La risposta di Pietro nasce dalla rivelazione, ma non elimina la sua libertà. Al contrario, la rende possibile. Pietro è libero perché può dire «Tu». La fede cristiana non è l'inserimento dell'uomo in un meccanismo religioso. È la possibilità di entrare in una relazione nella quale la persona non viene annullata, ma finalmente riconosciuta. Dire «Tu sei il Cristo» significa allora riconoscere che la mia vita non è senza direzione, non è abbandonata al caso, non è semplicemente un frammento dentro un sistema più grande. C'è un Signore della mia vita. E riconoscerlo non significa perdere la libertà. Significa trovare il luogo nel quale la libertà può finalmente diventare risposta.

«Su questa pietra edificherò la mia Chiesa»

È significativo che Gesù, subito dopo la confessione di Pietro, parli della Chiesa: «Tu sei Pietro e su questa pietra edificherò la mia Chiesa». Prima viene Cristo, poi la comunità. La Chiesa non nasce semplicemente perché alcuni uomini decidono di stare insieme. Nasce dalla fede in un Signore riconosciuto e confessato. Per questo ogni comunità cristiana dovrebbe continuamente tornare alla domanda di Cesarea: Chi è Cristo per noi? Non soltanto: che cosa dobbiamo fare? Non soltanto: quali attività dobbiamo organizzare? Non soltanto: come possiamo rendere più efficiente la nostra pastorale? Prima di tutto: Chi è Cristo per noi? Da questa risposta dipende tutto il resto.

Le chiavi: una porta da aprire

Poi Gesù consegna a Pietro le chiavi del Regno. L'immagine delle chiavi è bellissima perché una chiave non serve anzitutto a comandare: serve ad aprire una porta. L'autorità affidata a Pietro e alla Chiesa è dunque autentica quando diventa servizio all'incontro con Dio. La Chiesa riceve le chiavi non per possedere il mistero, ma per aprire una strada verso il mistero. Legare e sciogliere significa accompagnare, discernere, riconciliare, perdonare, aiutare l'uomo a ritrovare una strada quando l'ha smarrita. La Chiesa è chiamata a custodire una porta che non è sua. La porta è Cristo. E il suo compito è permettere che quella porta rimanga aperta.

La domanda che rimane

Forse allora il Vangelo di questa domenica non ci chiede anzitutto di trovare una nuova definizione di Gesù. Ci chiede di verificare se quella definizione è diventata relazione. Posso dire «Cristo» con le labbra e vivere come se Lui non avesse nulla da dire alla mia vita. Oppure posso arrivare, lentamente, a dire: «Tu sei il Cristo». È una parola breve, ma contiene una scelta di vita. Significa: Tu sei il centro verso il quale voglio orientarmi.
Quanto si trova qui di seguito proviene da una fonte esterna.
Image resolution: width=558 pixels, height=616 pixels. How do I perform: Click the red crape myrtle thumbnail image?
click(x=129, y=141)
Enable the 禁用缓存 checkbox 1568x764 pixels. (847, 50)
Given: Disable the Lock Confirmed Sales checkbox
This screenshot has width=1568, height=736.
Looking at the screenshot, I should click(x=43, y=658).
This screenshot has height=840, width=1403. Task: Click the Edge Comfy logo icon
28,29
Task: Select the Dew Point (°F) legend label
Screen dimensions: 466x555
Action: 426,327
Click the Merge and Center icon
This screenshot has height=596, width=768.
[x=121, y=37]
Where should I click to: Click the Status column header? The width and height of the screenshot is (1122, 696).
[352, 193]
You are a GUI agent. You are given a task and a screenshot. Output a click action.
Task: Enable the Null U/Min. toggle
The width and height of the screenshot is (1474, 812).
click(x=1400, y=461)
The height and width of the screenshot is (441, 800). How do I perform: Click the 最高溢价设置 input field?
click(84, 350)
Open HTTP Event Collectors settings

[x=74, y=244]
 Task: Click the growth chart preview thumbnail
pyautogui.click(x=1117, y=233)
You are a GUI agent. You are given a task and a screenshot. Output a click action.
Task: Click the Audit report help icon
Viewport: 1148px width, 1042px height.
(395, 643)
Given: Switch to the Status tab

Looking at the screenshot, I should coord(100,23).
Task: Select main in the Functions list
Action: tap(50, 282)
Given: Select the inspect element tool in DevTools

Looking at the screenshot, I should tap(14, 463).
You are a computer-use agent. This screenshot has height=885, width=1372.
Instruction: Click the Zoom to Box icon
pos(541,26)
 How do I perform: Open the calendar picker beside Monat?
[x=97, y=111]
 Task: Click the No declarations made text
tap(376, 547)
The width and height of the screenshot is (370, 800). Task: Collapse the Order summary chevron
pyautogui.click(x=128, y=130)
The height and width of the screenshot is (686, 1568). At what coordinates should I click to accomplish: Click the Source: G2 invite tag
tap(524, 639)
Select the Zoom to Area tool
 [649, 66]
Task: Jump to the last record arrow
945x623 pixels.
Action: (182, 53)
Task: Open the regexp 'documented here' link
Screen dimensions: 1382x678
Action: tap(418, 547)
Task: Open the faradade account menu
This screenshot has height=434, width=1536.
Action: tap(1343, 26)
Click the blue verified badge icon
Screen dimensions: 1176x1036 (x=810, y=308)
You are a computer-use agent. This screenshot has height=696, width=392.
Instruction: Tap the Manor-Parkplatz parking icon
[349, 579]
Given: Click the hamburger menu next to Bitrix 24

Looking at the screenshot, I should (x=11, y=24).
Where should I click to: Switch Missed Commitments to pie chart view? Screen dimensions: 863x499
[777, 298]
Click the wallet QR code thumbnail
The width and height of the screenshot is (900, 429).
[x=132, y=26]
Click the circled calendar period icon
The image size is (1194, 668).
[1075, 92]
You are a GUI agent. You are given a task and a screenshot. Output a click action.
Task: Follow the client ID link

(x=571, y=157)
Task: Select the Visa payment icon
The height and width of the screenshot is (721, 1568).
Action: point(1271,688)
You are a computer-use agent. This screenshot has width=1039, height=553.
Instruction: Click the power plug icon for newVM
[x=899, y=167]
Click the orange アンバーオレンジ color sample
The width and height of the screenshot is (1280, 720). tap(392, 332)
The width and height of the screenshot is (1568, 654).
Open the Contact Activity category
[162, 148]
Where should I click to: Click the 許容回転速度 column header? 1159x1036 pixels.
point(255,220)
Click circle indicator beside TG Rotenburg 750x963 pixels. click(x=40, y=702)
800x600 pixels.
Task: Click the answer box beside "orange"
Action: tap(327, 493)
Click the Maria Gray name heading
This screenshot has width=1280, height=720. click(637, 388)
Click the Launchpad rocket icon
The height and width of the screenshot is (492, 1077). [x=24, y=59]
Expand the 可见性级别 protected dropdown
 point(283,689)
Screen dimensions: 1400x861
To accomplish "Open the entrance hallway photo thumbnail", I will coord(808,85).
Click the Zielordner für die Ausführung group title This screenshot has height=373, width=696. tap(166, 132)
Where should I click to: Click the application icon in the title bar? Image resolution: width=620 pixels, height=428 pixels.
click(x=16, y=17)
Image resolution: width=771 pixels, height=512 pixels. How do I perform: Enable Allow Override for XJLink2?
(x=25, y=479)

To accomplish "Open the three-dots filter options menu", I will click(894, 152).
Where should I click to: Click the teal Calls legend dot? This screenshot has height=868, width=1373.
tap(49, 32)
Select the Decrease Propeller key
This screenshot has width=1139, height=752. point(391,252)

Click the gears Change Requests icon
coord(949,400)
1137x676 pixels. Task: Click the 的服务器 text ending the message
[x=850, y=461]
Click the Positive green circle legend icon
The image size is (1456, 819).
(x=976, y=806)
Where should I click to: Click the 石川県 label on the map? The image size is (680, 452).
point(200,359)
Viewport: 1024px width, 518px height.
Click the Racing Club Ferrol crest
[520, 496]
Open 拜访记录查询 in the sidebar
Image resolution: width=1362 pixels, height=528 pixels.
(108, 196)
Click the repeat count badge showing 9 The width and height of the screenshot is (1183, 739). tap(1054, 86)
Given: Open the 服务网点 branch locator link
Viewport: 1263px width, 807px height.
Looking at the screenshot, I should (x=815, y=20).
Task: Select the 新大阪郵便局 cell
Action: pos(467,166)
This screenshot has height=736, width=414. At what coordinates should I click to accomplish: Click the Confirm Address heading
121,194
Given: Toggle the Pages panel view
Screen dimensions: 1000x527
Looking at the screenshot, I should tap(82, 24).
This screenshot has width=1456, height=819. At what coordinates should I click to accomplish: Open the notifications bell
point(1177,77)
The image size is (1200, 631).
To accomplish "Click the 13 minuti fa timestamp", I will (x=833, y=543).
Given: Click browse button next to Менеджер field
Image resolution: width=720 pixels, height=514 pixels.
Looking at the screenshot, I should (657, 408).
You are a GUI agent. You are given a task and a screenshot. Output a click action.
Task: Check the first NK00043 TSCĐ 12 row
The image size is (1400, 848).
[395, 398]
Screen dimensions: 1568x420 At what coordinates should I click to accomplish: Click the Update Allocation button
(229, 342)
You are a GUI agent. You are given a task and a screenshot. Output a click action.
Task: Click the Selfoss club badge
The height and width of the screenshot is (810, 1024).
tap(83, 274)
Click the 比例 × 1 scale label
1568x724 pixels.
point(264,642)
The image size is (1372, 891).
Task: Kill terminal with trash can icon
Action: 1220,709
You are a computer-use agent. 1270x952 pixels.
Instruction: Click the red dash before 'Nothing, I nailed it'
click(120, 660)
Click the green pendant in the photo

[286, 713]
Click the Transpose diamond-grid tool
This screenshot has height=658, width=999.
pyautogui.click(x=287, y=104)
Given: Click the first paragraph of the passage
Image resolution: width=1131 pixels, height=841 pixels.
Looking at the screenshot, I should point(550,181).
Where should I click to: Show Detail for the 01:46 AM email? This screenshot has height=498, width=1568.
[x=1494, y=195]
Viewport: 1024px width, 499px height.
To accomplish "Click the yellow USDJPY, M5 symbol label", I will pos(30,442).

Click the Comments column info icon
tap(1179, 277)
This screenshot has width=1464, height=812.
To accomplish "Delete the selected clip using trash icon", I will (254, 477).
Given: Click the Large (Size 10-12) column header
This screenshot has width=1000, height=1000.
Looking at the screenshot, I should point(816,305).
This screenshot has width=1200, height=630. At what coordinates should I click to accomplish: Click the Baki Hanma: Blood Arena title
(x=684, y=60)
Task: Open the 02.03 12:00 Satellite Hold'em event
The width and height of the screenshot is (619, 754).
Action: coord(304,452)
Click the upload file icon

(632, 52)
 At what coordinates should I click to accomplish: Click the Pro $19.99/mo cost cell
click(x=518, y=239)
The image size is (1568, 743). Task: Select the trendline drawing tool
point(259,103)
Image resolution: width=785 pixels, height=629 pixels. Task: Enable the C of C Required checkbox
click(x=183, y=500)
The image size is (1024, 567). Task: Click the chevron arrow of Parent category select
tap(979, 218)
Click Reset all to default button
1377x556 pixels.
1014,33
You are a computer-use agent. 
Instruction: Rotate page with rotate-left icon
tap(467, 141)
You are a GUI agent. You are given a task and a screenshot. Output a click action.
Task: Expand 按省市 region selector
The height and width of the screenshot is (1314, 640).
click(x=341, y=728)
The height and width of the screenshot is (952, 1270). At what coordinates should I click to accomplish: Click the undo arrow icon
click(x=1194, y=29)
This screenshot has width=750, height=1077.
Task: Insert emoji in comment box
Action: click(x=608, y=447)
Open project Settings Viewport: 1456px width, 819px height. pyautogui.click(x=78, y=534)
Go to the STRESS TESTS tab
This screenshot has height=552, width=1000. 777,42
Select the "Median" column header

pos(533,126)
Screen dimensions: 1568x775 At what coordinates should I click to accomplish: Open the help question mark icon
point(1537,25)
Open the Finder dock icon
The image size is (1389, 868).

Significa riconoscere che non tutto dipende da me. Significa accettare di essere raggiunto da una parola che non ho prodotto io. Significa lasciare che Dio entri nella mia storia.

Forse oggi, in mezzo alla dispersione nella quale viviamo, abbiamo bisogno proprio di questo: non di altre parole, ma di una parola capace di raccogliere la nostra vita. E quella parola è la risposta di Pietro: «Tu sei il Cristo, il Figlio del Dio vivente». Ma la domanda di Gesù rimane aperta. E raggiunge ciascuno di noi: «E tu, chi dici che io sia?». Forse la risposta più vera non nascerà subito. Avrà bisogno di silenzio, di ascolto, di preghiera, di vita. Perché alla fine non è soltanto una risposta che Gesù attende da noi. È una relazione. E la qualità della nostra fede si misura forse proprio da questo: da quanto quella parola — «Tu sei il Cristo» — è diventata non soltanto ciò che diciamo di Lui, ma ciò su cui abbiamo imparato a costruire la nostra vita.

Don Biagio Aprile

Commenti

  1. Io penso che solo se si ha fede si riesce a creare un collegamento con Gesù, solo la fede ci dà la possibilità di creare un collegamento e rimanere connessi con Gesù, solo allora forse riusciremo a dire chi è per noi Dio.